Kutay GÜROCAK/EGEDESONSÖZ - Genç bir iş kadını olarak yıldızı ABD'de parlamaya başlayan ve kısa zamanda birçok uluslar arası projeye imza atan Türkiye Odalar ve Borsalar Birliği (TOBB) İzmir İl Kadın Girişimciler Kurulu Başkan Yardımcısı ve JCI İzmir 2012 Başkanı Gözde Demir, geleceğe ilişkin öngörülerini, plan ve projelerini 'EGEDESONSÖZ' okurlarıyla paylaştı.

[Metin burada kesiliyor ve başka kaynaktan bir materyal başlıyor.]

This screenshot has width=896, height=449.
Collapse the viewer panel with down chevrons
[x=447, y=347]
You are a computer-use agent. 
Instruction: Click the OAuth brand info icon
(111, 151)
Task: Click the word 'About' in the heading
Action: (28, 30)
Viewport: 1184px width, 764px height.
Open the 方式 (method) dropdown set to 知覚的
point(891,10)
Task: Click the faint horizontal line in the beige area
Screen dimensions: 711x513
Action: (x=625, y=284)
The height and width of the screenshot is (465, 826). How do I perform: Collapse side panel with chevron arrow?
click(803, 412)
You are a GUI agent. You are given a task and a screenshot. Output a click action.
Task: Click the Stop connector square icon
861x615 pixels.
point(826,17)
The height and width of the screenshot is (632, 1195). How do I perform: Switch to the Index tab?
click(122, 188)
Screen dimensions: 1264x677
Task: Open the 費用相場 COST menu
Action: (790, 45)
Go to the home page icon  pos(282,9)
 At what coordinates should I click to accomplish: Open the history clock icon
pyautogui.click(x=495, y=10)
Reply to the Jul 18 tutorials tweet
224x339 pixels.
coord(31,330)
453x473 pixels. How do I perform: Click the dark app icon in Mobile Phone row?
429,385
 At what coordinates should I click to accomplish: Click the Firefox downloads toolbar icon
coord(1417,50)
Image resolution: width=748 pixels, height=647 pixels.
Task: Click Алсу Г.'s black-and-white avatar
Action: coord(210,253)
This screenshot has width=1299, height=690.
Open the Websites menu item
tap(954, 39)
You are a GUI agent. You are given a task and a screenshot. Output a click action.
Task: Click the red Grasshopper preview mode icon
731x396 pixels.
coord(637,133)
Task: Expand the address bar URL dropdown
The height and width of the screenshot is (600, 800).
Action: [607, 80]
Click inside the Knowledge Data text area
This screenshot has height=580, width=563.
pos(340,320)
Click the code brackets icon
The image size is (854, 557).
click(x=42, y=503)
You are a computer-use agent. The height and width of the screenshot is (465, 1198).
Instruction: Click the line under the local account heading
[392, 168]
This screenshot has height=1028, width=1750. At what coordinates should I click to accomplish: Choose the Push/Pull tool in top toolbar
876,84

Bugüne kadar yer aldığı birçok uluslar arası organizasyonda Türkiye'yi temsil eden ve kurduğu şirketle girişimci iş kadınlarına örnek olan Demir, önümüzdeki dönemde sosyal sorumluluk projeleri ile topluma faydalı olacak yeni projelere imza atmayı hedefliyor.
Dilerseniz sohbetimize Uluslararası Genç Girişimciler Derneği (JCI)'ndeki çalışmalarınızla başlayalım. JCI'ın temel misyonu ve üstlendiği sorumluluk nelerdir?
Uluslar arası Genç Girişimciler Derneği (JCI), dünyada girişimcilik ve sosyal konularda pozitif etkiler yaratmak için kurulmuş bir organizasyondur. Amacımız, bireyi ve toplumu geliştirmek; bunu yaparken de gençlerin pozitif etki yaratacak araçlara sahip olabileceği bir platform oluşturmaktır. Bu sosyal sorumluluk projeleri de olabilir, iş dünyasına yönelik çalışmalar da.
Bu noktada JCI olarak, Türkiye'de nasıl çalışmalar yürütüyorsunuz. İzmir özelinde geliştirdiğiniz projeler nelerdir?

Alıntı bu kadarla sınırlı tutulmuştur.